- **Data for the task**
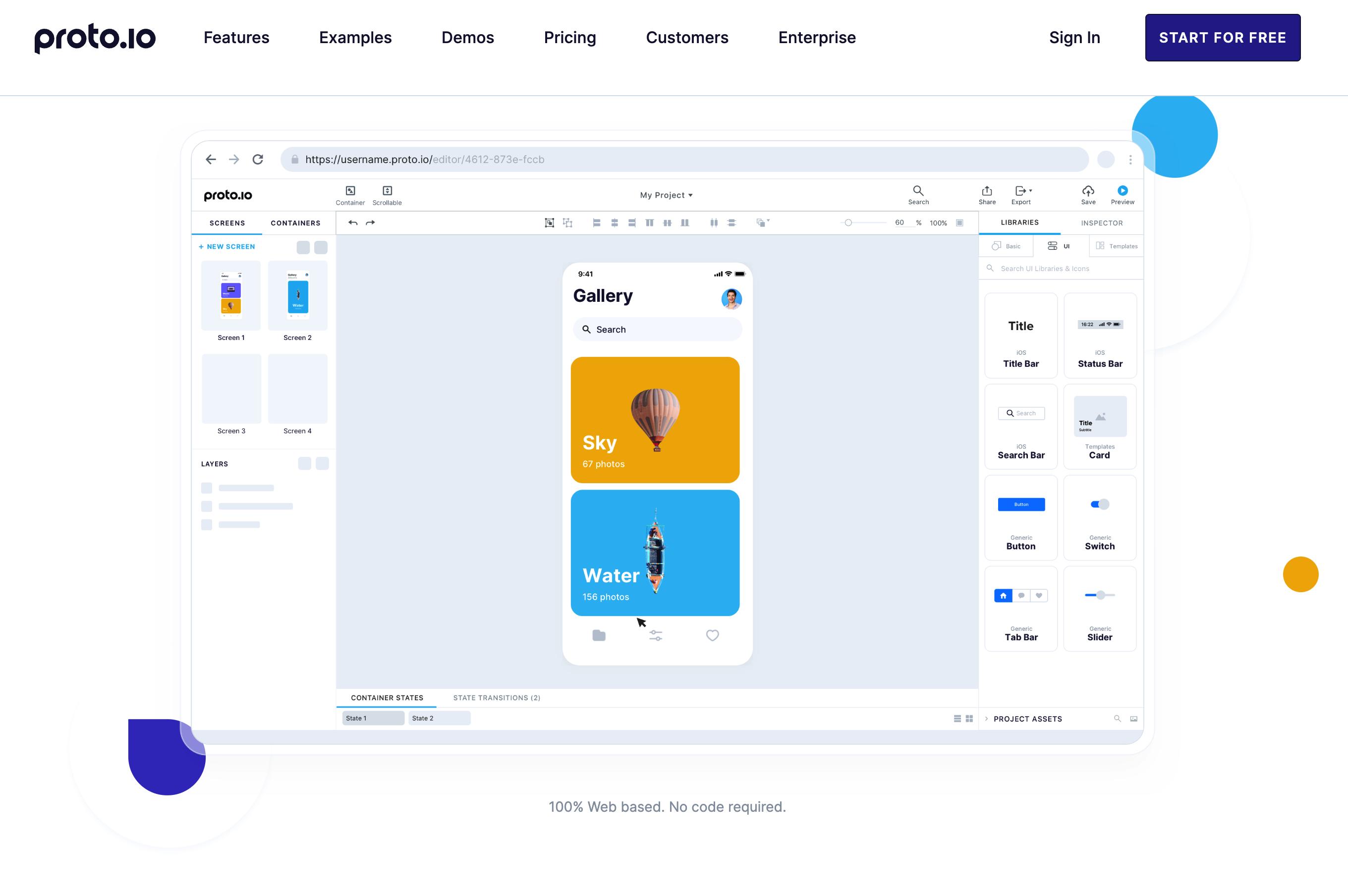The width and height of the screenshot is (1348, 896).
Task: Toggle the Generic Switch component
Action: [x=1099, y=504]
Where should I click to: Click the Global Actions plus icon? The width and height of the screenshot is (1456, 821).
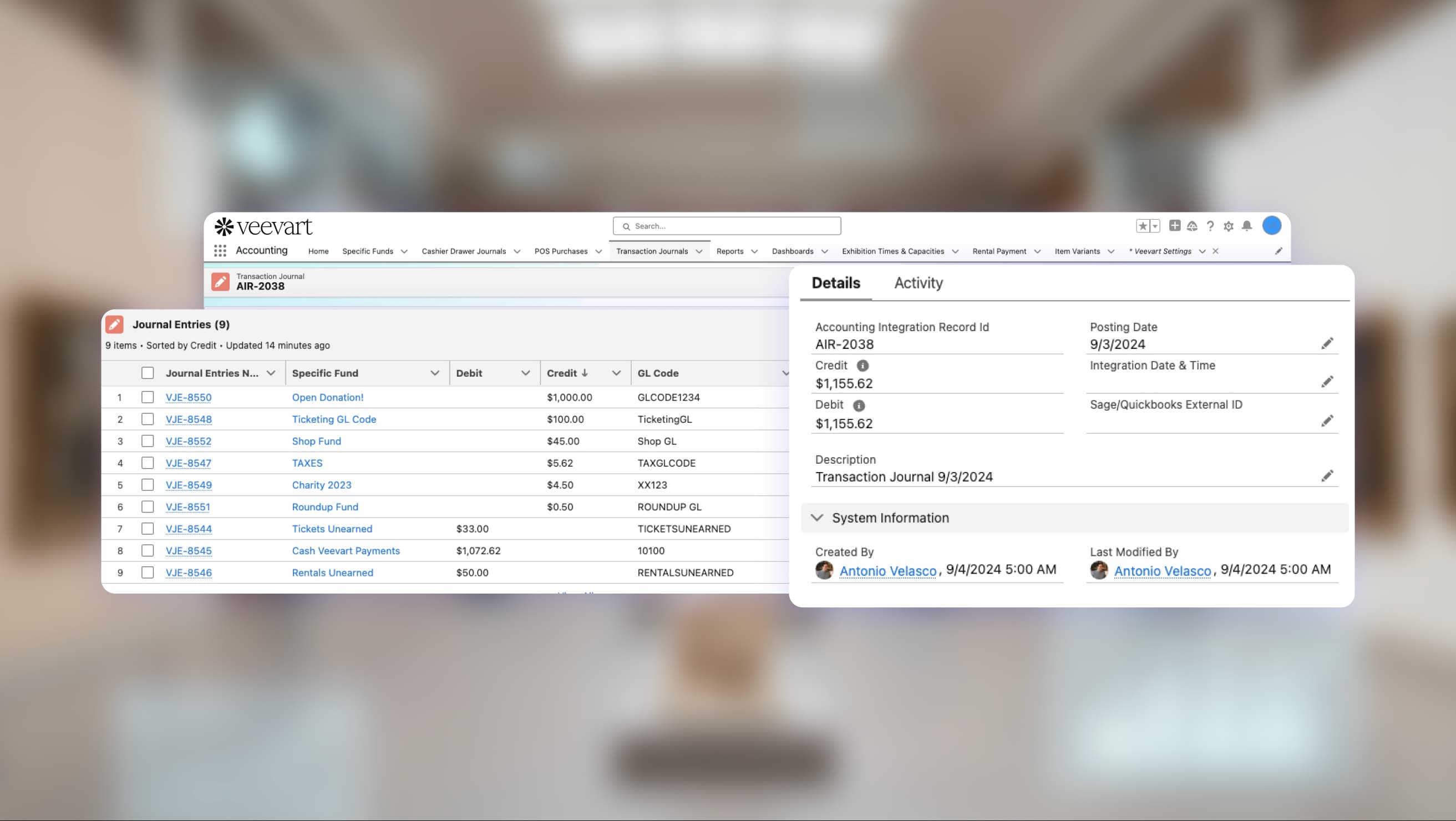1175,226
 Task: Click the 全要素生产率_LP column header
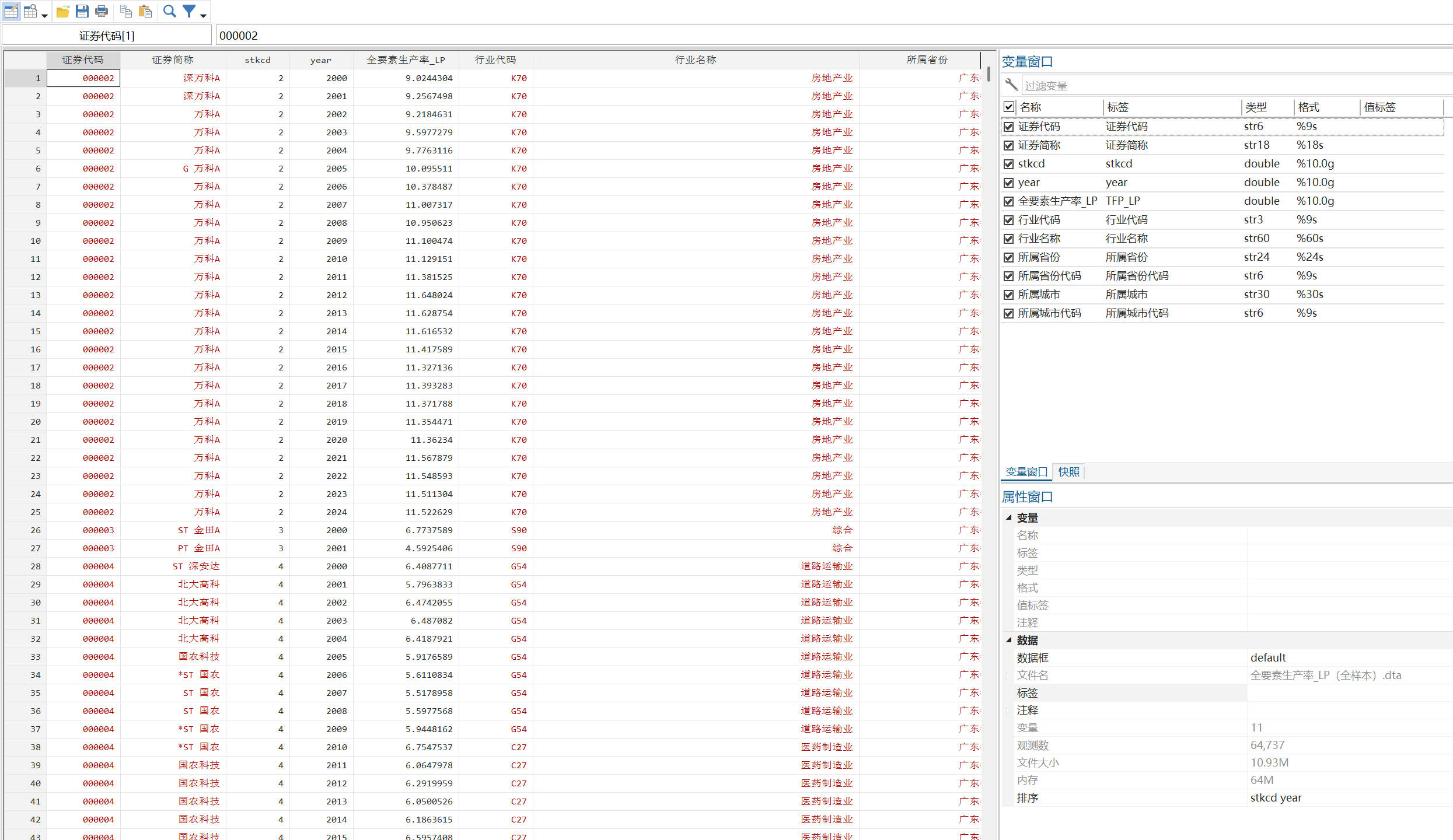pyautogui.click(x=406, y=60)
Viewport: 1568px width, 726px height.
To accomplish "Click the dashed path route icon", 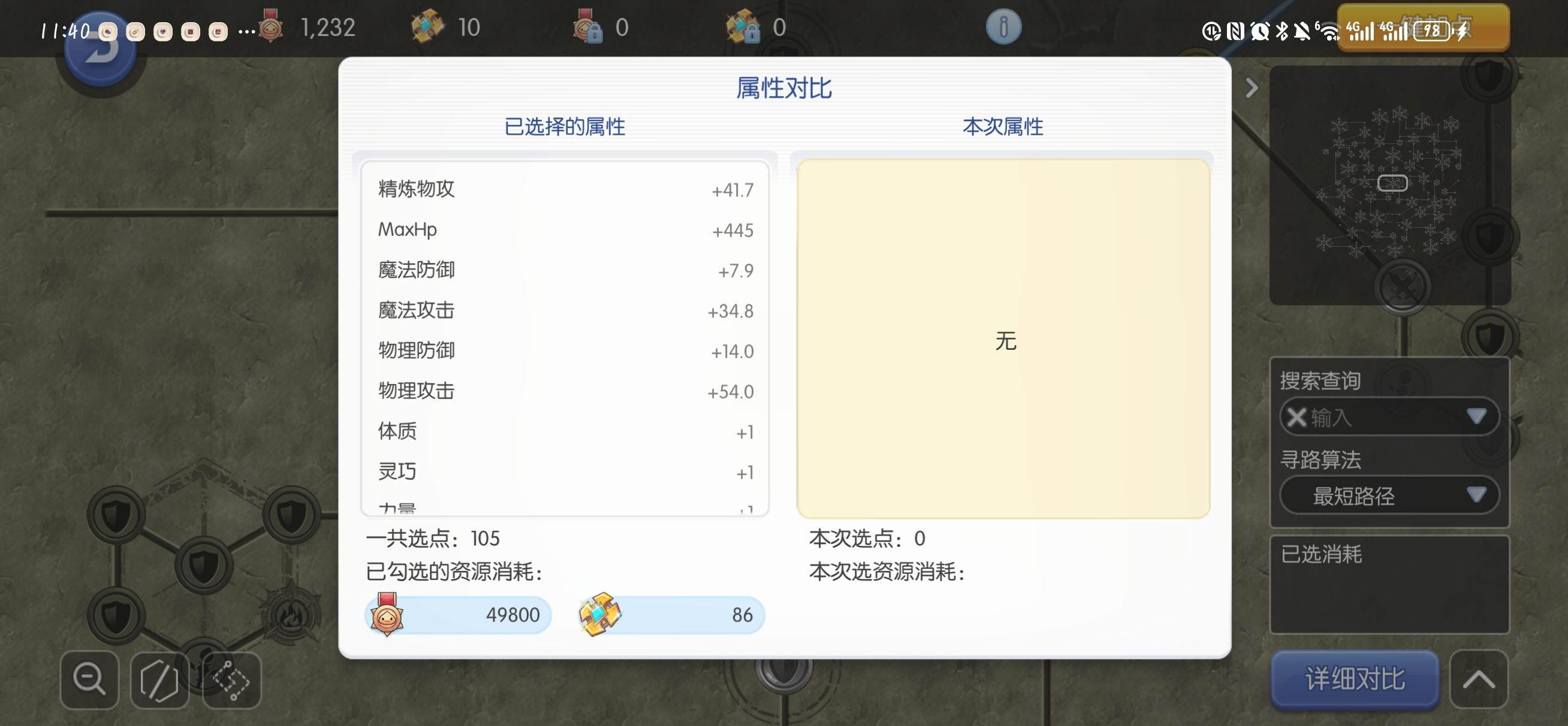I will [231, 679].
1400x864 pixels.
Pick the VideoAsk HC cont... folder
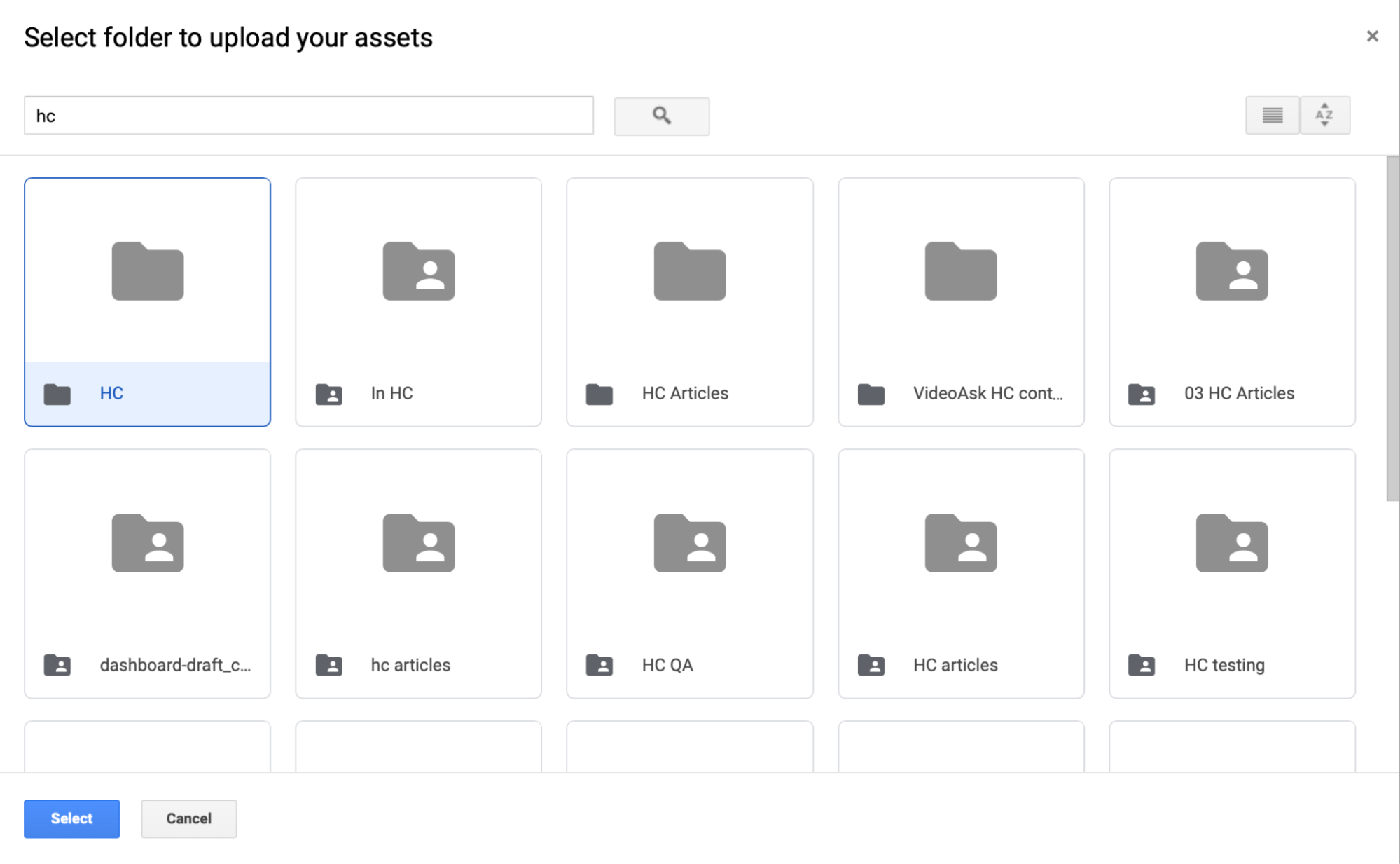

- **Exercise description**
Skip the pictures and print exactly the lines from the one containing "1400x864 pixels." through the end of the records above.

- **Final answer**
1400x864 pixels.
Pick the VideoAsk HC cont... folder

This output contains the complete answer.